__What you are asked to do__: In this exercise, the entries below include pictures. Repeat exactly the lines from the line with "Task: Open Grok icon on RAMA RAO's tweet" to the line with "Screen dimensions: 640x385", including both, but without the pictures.
** Opening Dataset entries block **
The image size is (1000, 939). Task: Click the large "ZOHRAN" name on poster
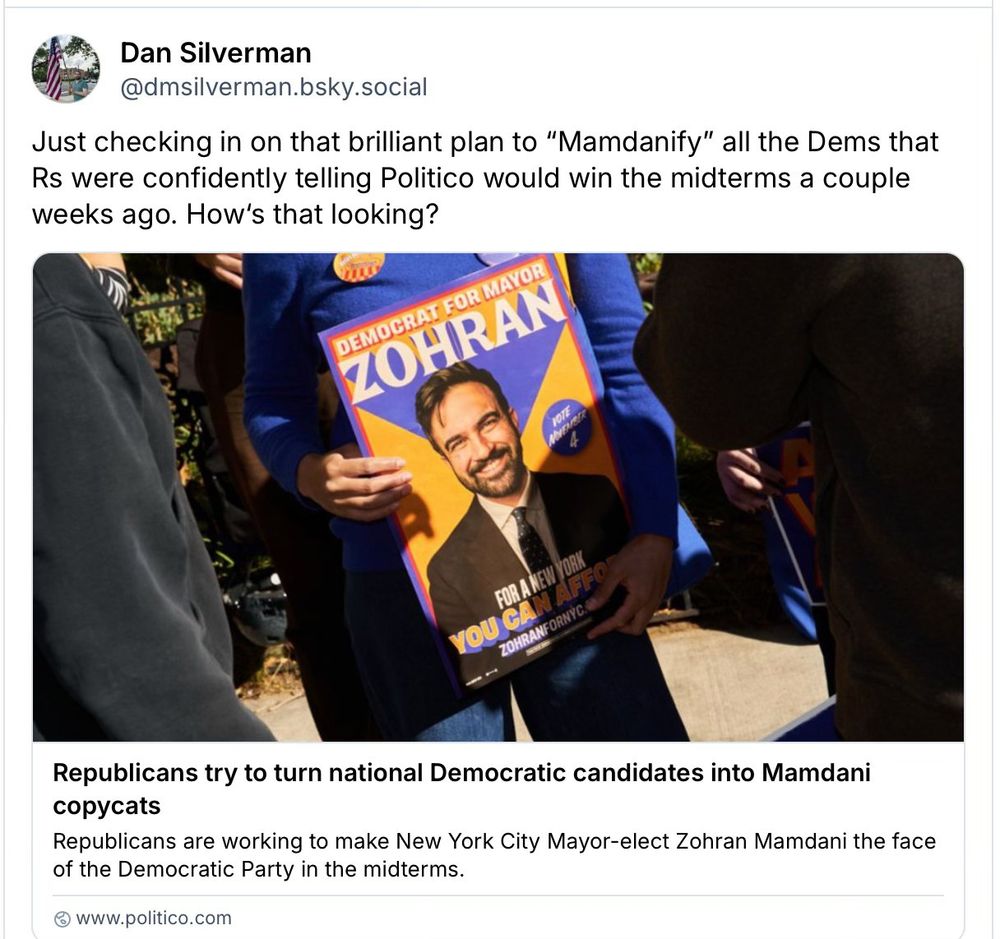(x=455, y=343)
** Closing Dataset entries block **
** Opening Dataset entries block **
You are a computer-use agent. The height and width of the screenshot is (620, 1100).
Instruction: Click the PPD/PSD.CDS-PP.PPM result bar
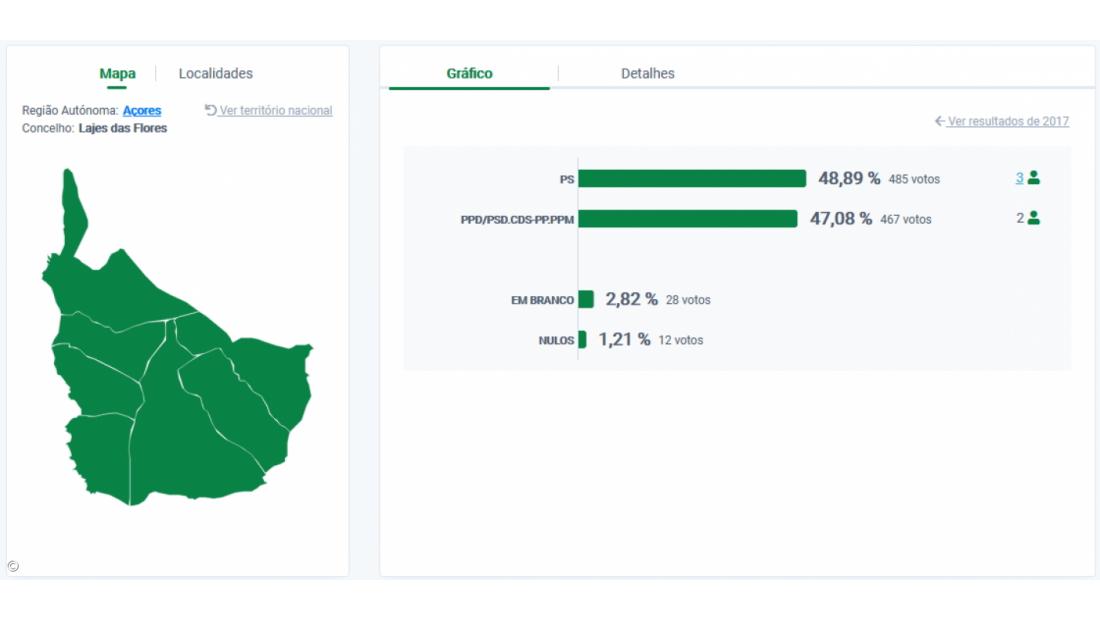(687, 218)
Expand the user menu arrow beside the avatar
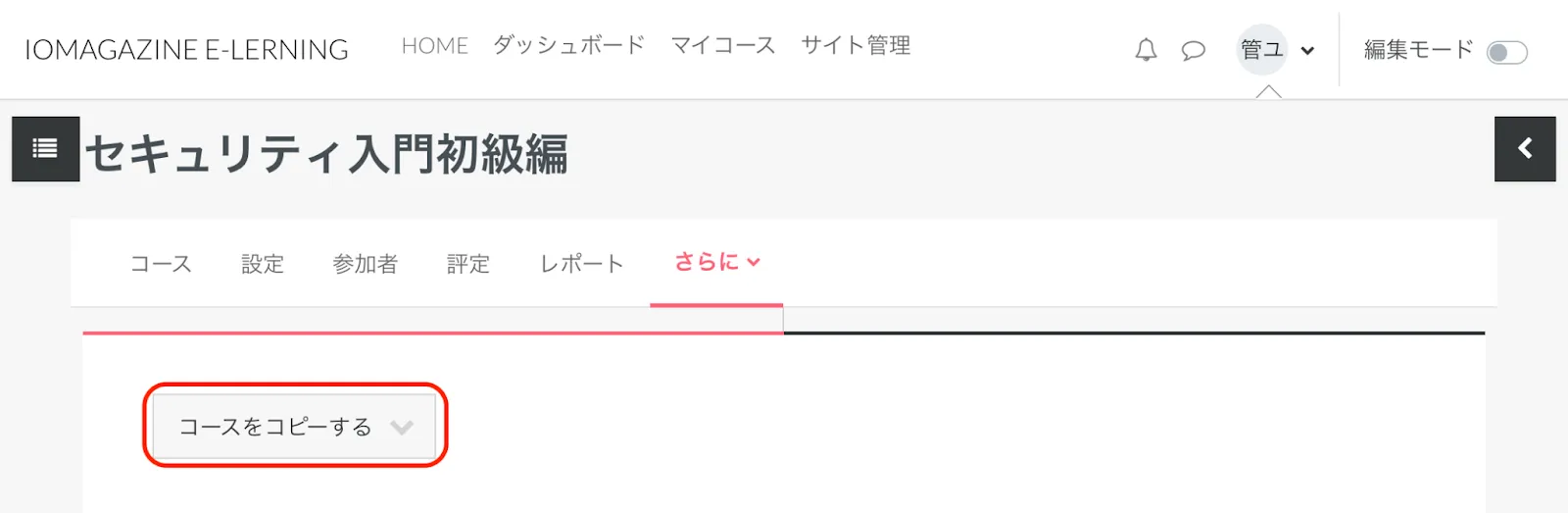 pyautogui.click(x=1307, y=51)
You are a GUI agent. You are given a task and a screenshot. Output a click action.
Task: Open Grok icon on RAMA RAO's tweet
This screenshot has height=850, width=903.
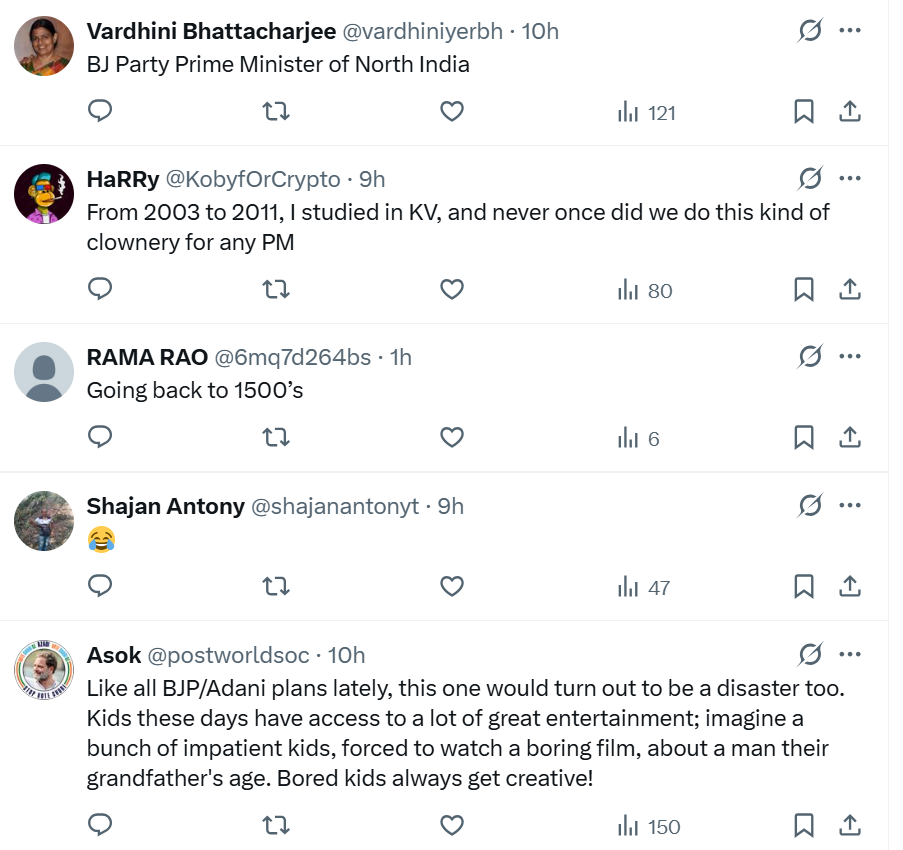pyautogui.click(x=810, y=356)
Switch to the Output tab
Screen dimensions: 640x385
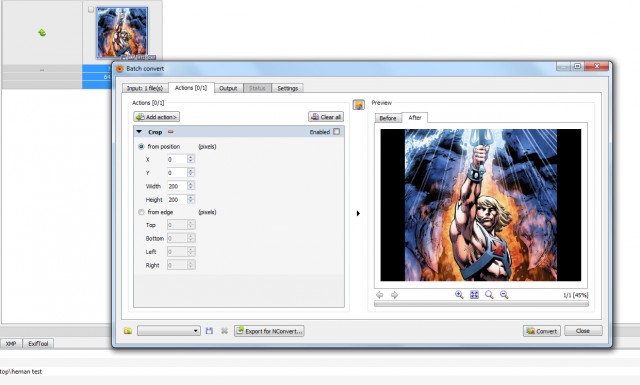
** Closing Dataset entries block **
__Task answer__:
Task: Open Grok icon on RAMA RAO's tweet
This screenshot has height=850, width=903.
pyautogui.click(x=810, y=356)
Switch to the Output tab
Screen dimensions: 640x385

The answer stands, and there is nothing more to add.